Records from a dataset:
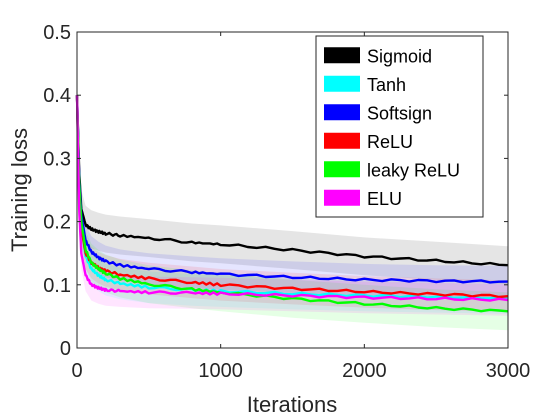  Describe the element at coordinates (400, 56) in the screenshot. I see `legend-label-sigmoid: Sigmoid` at that location.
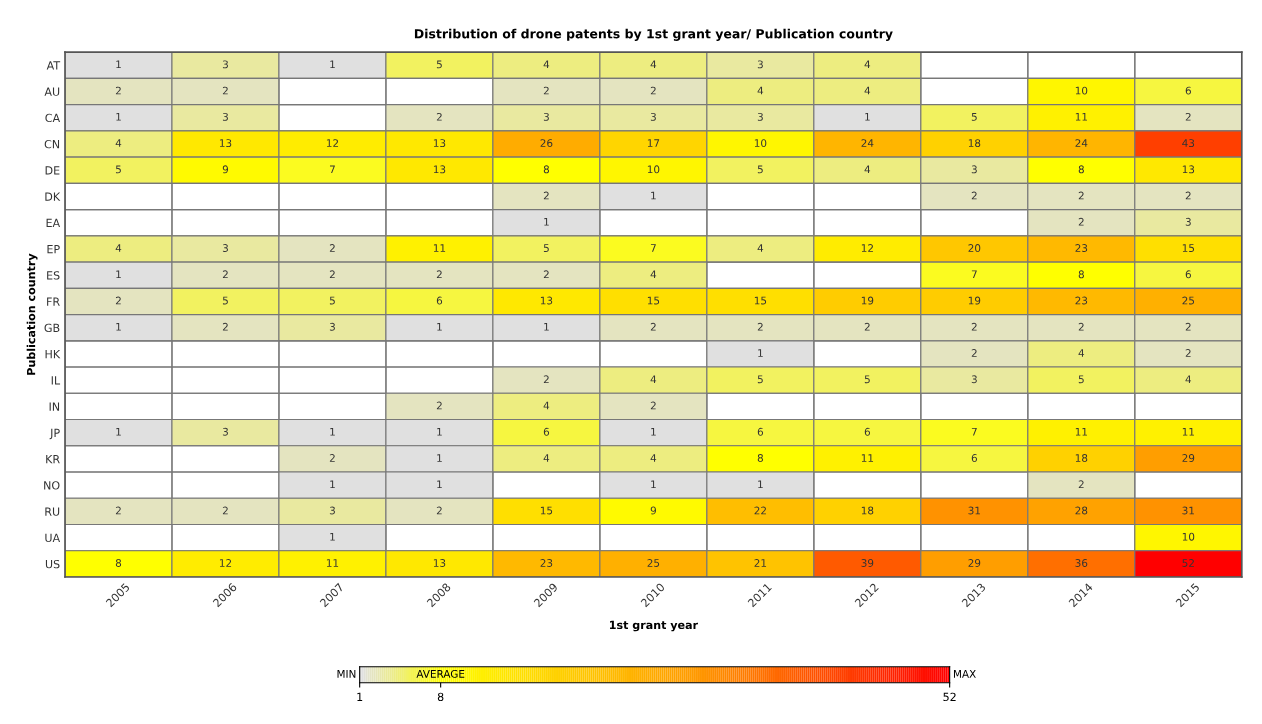 This screenshot has width=1262, height=724. What do you see at coordinates (54, 276) in the screenshot?
I see `y-tick-label: ES` at bounding box center [54, 276].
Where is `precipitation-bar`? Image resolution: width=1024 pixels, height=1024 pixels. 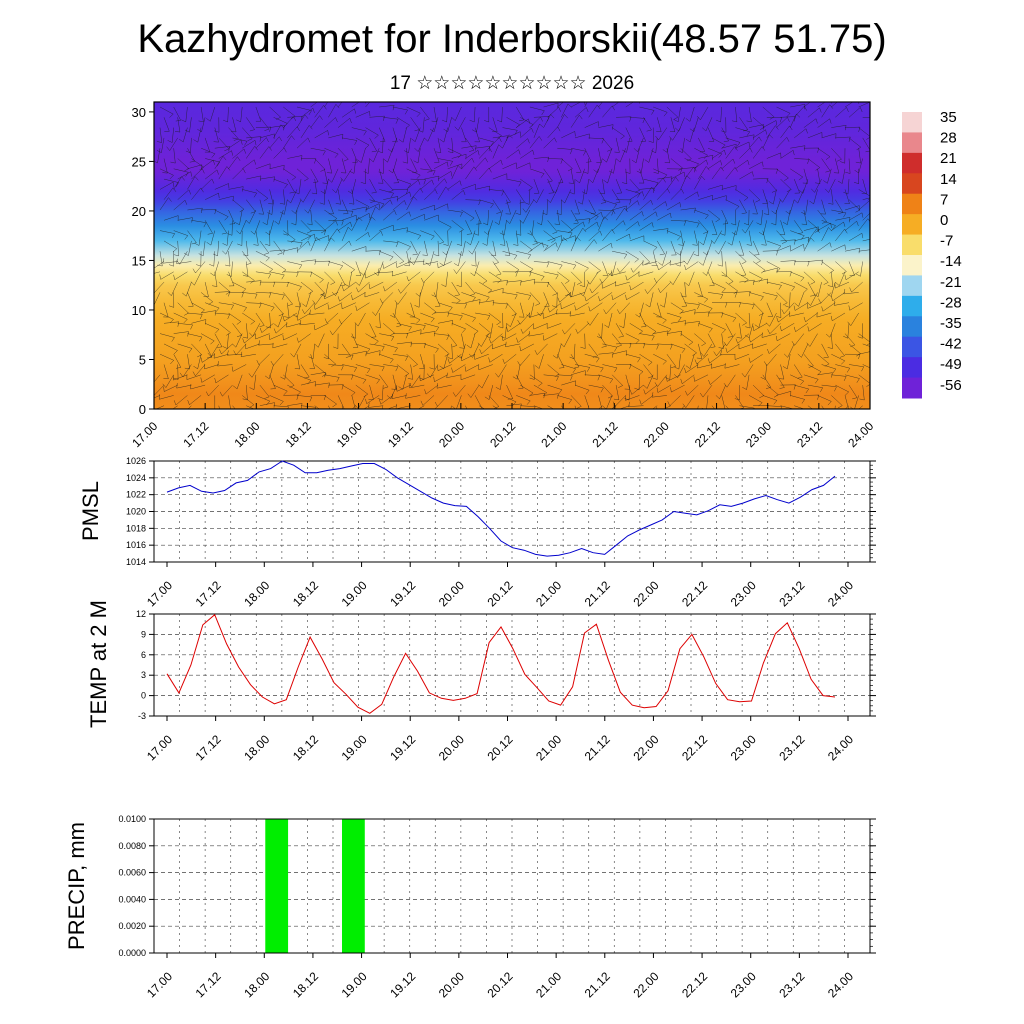
precipitation-bar is located at coordinates (277, 886).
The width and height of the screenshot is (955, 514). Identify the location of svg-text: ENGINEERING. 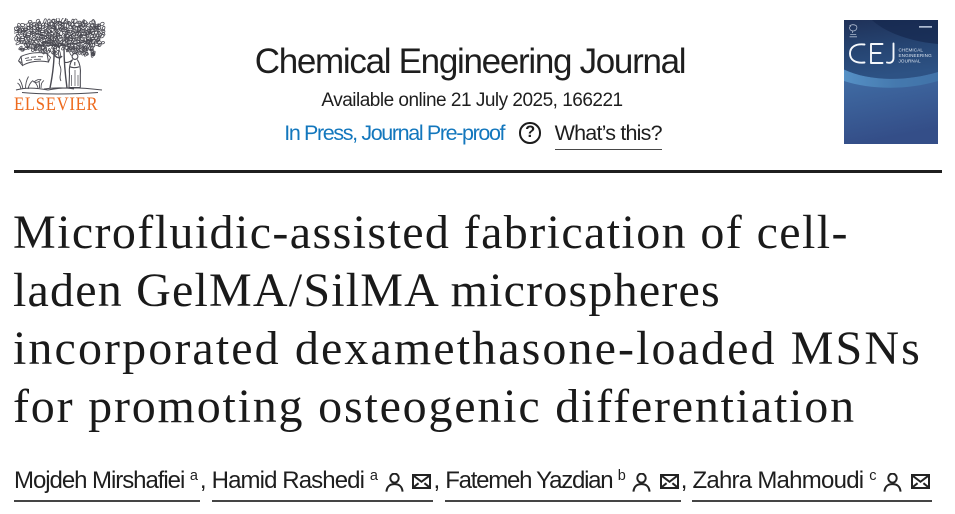
(916, 56).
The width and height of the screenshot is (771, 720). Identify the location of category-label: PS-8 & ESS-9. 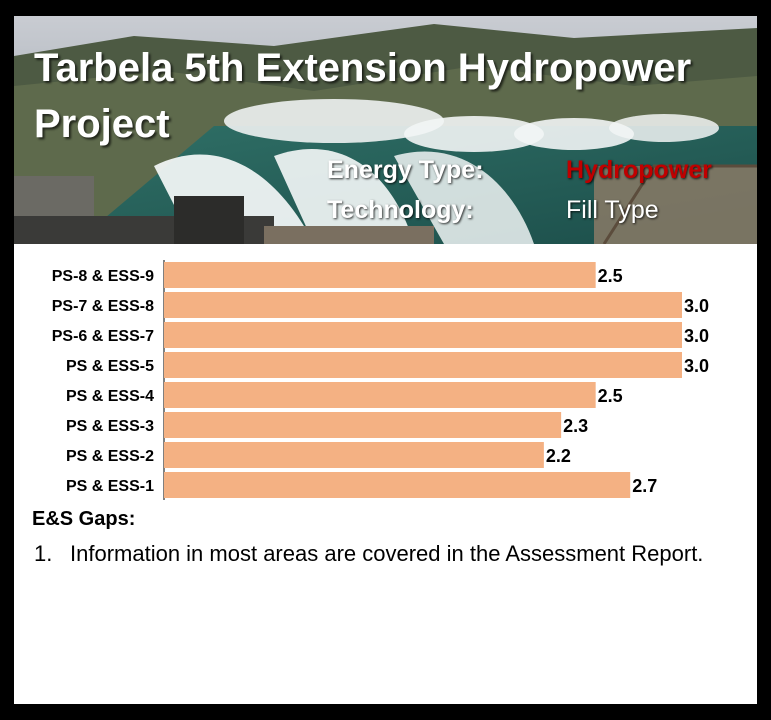
(103, 276).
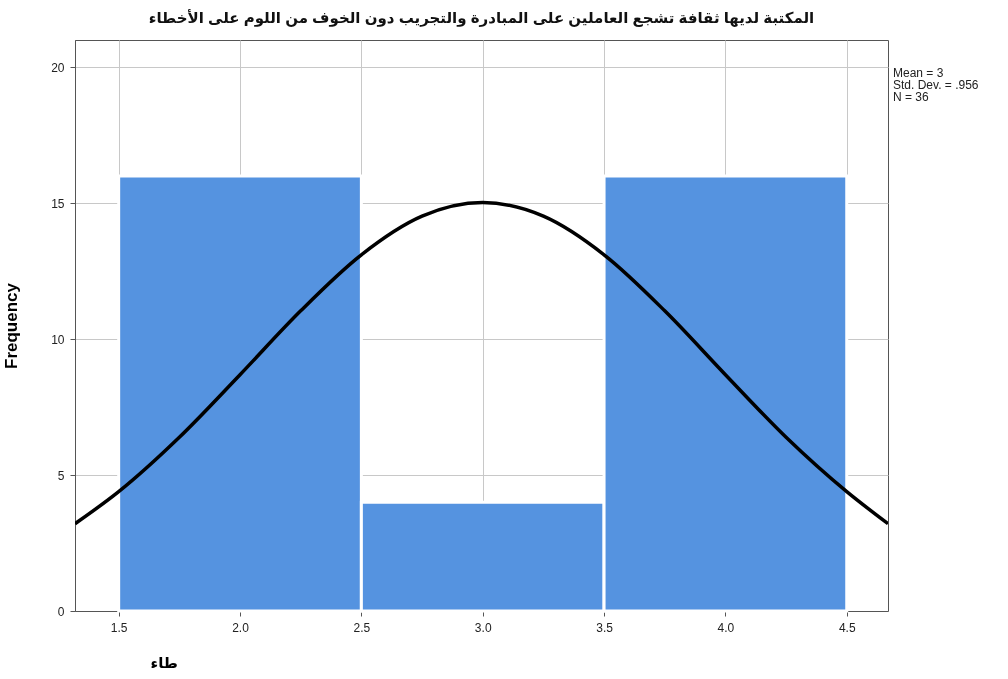 The height and width of the screenshot is (679, 1008). What do you see at coordinates (918, 73) in the screenshot?
I see `text: Mean = 3` at bounding box center [918, 73].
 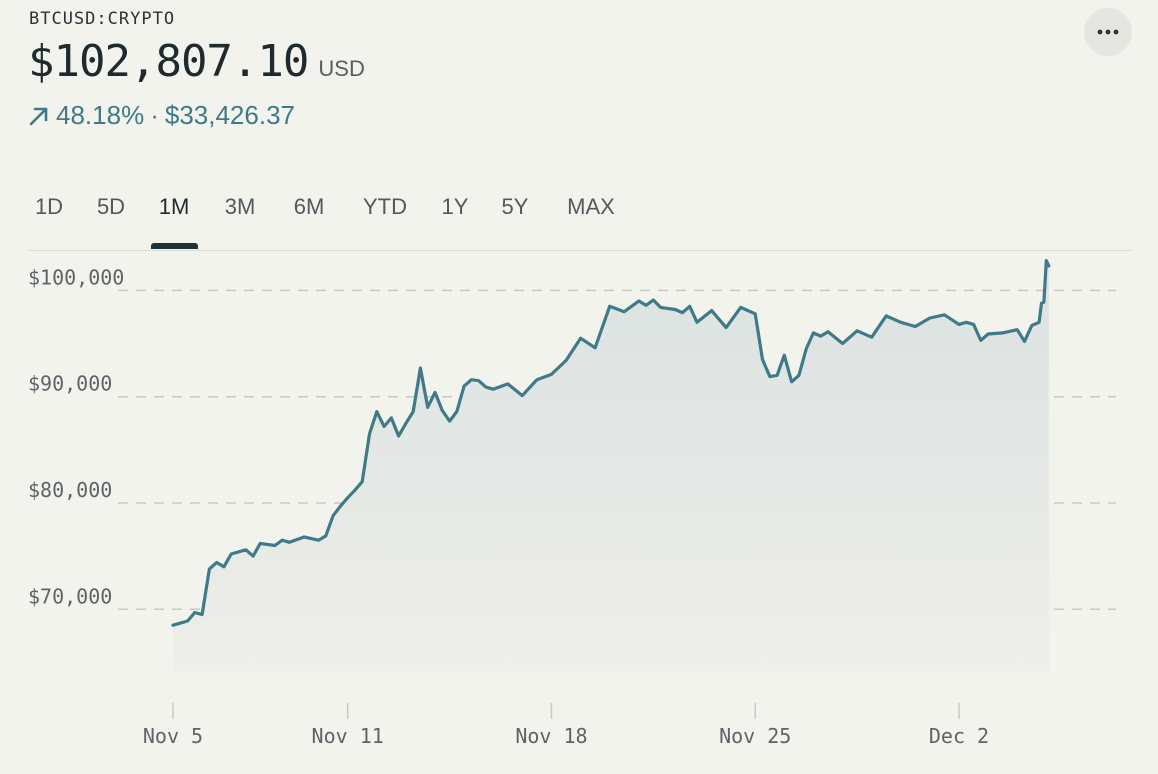 What do you see at coordinates (111, 206) in the screenshot?
I see `tab-5d: 5D` at bounding box center [111, 206].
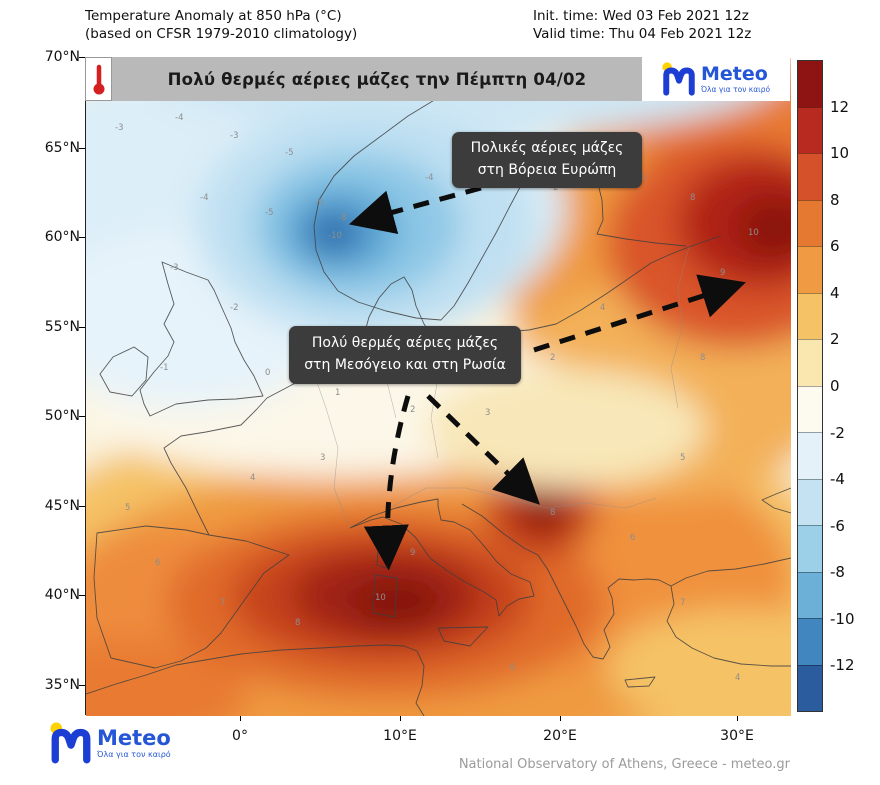 The image size is (880, 785). I want to click on valid-time: Valid time: Thu 04 Feb 2021 12z, so click(642, 34).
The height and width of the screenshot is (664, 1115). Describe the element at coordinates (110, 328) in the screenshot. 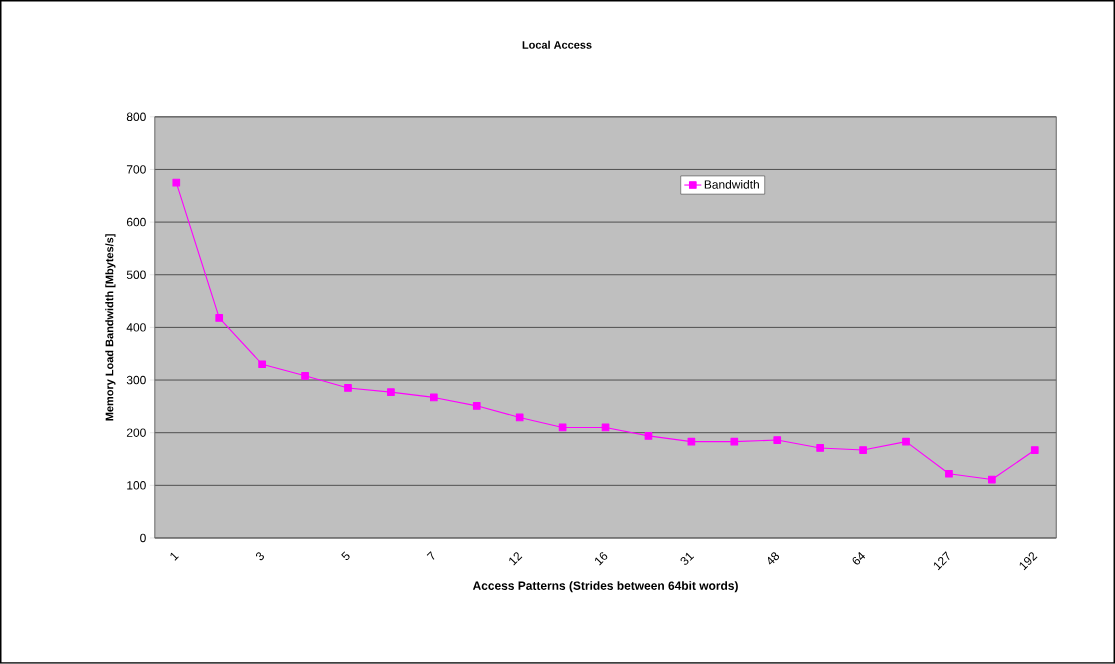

Work instructions: Rewrite every one of these rows with "Identify the location of" swapped for "Find the position of", changing nothing else, and leave the pictures out of your answer.

Completed exercise:
  Describe the element at coordinates (400, 56) in the screenshot. I see `legend-label-sigmoid: Sigmoid` at that location.
 This screenshot has width=1262, height=724. What do you see at coordinates (54, 276) in the screenshot?
I see `y-tick-label: ES` at bounding box center [54, 276].
Where is `precipitation-bar`? Image resolution: width=1024 pixels, height=1024 pixels. 
precipitation-bar is located at coordinates (277, 886).
The width and height of the screenshot is (955, 514). Find the position of svg-text: ENGINEERING. 
(916, 56).
The width and height of the screenshot is (771, 720). Find the position of category-label: PS-8 & ESS-9. 
(103, 276).
 The height and width of the screenshot is (679, 1008). What do you see at coordinates (918, 73) in the screenshot?
I see `text: Mean = 3` at bounding box center [918, 73].
  What do you see at coordinates (111, 206) in the screenshot?
I see `tab-5d: 5D` at bounding box center [111, 206].
 The image size is (880, 785). I want to click on valid-time: Valid time: Thu 04 Feb 2021 12z, so click(642, 34).
The height and width of the screenshot is (664, 1115). Describe the element at coordinates (110, 328) in the screenshot. 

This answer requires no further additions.